▶ [EXTRACT TO READ]
#####

One afternoon, after the standard, so how was your day? he breathlessly informs me it was fine and I know it was fine, so you don’t need to email [my teacher]! Red flag.  I gave him the look.  After a bit of finagling, he reveals there was an incident in gym where he made a very adult, very rude hand gesture at a classmate.  Not surprisingly, he had no idea what it meant.

After multiple deep breaths, I sat him down and insisted he tell me WHY it happened.  What had spurred such a dramatic response? I got a blank look and the standard I don’t recall. For a minute I thought I’d given birth to [insert politician’s name here].

Over an hour later he tearfully informs me that the gym teacher was giving instructions and another student was talking in his ear.  Mommy, I was trying really hard to pay attention, and he just kept talking and talking.  And I wanted to hear what the teacher said!

And that made you really frustrated, huh?

Uh huh.

Do you have trouble in the classroom, hearing the instructions?

Mmm huh.

:::

Most parents would have been immediately been discussing how out of line his response had been.  How a distracting classmate does not merit an angry meltdown and an obnoxious hand gesture.  How inappropriate it was (because that is our generation’s parental catch phrase).

But remember the last time you tried to have a conversation in a noisy bar?  Maybe that was a long time ago, so we’ll wait … now, remember how frustrating it was?  Remember how you got some of the information wrong?  Remember the annoying guy at the movies that wouldn’t shut up?  You wanted to make an obnoxious hand gesture didn’t you?  Now imagine that your entire day is like that.

Like many parents of a child with a learning difference, I’ve known for a long time that something was off, different, an issue.  Little things are coalescing into a bigger picture.  Just a little speech therapy for an articulation problem here.  A little OT for some fine motor delay there.  Some clumsiness here, a bit of social awkwardness there.  What it all adds up to is a very loved  (yet at times very frustrating), and very bright little boy who will face a challenging time.

Most likely my son has an auditory processing disorder, along with some visual processing problems.  He is behind in reading.  He has difficulty paying attention.  He has trouble following directions.  He has a poor concept of time management.  He is not savvy in the social element of elementary school.  He cannot ride a two-wheeler bike.  He does not understand knock-knock jokes.

Although there have been preliminary evaluations, we have not embarked on complete educational testing, that will come in time.  Right now we are feeling our way forward.  Getting outside help.  Dancing around the system.  Getting ready for the day we need to push for more.

I think facing this is, and will continue to be, my biggest challenge as a parent — maybe even in my life.  The more I learn about his problems, the more certain aspects of our life make sense.  The spill over for kids with LDs goes far beyond book learning.  Social and interpersonal skills are impacted equally, and at this age these deficits feel even more prominent than his delayed reading or poor penmanship.  I try to share this with my husband – school him on the need for patience, more realistic expectations.  And yet the next day, I find myself losing it over the exact same issues.

We are fortunate.  Our son is bright and enthusiastic about learning.  He enjoys school (so far).  He will certainly be able to finish high school and likely go on to college.  However this is going to be a bumpy road.  And I worry about some pretty big pot holes.  There are days it makes me angry to have to deal with it, sad to see him face it, reluctant to give up more of myself to it.  At a time I thought I’d be rejoicing in his independence, I’m worrying about hours spent advocating, tutoring and remediating.  That makes me feel selfish, like a bad mother.  Will I fail him?  Will his younger siblings lose out?  Will our marriage suffer? What if he learns to read, but not to really make friends?  How do I explain his social awkwardness to others without penalizing him?  He needs greater consideration in some areas, but do I really need to brand him LD to everyone?  What is the right thing to do?  I hate the uncertainty.

#####

▶ [DATA PROVIDED]
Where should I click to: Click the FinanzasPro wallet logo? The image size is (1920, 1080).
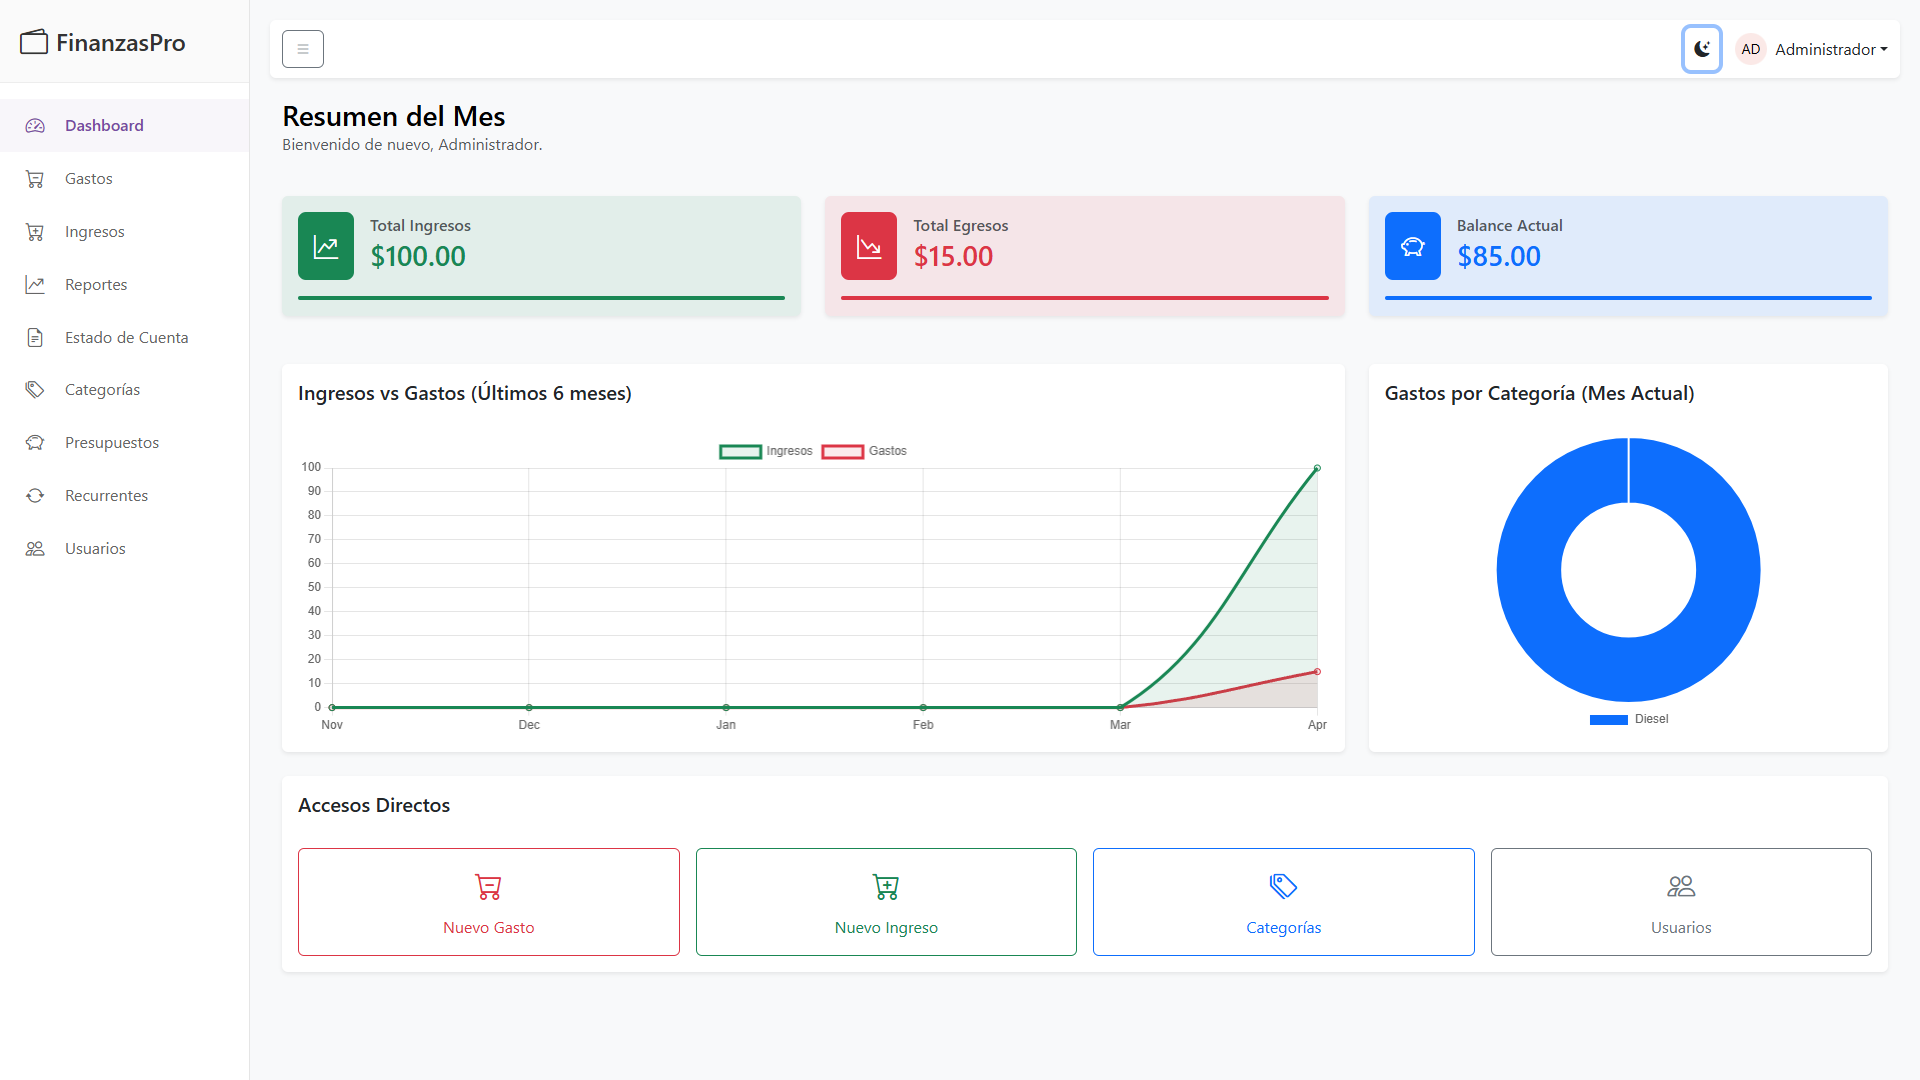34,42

#####

▶ [WHAT TO WORK ON] In the text about a parent and her son's learning difference, what was another student doing while the gym teacher gave instructions?

▶ [SOLUTION TO THIS TASK] Talking in the son's ear.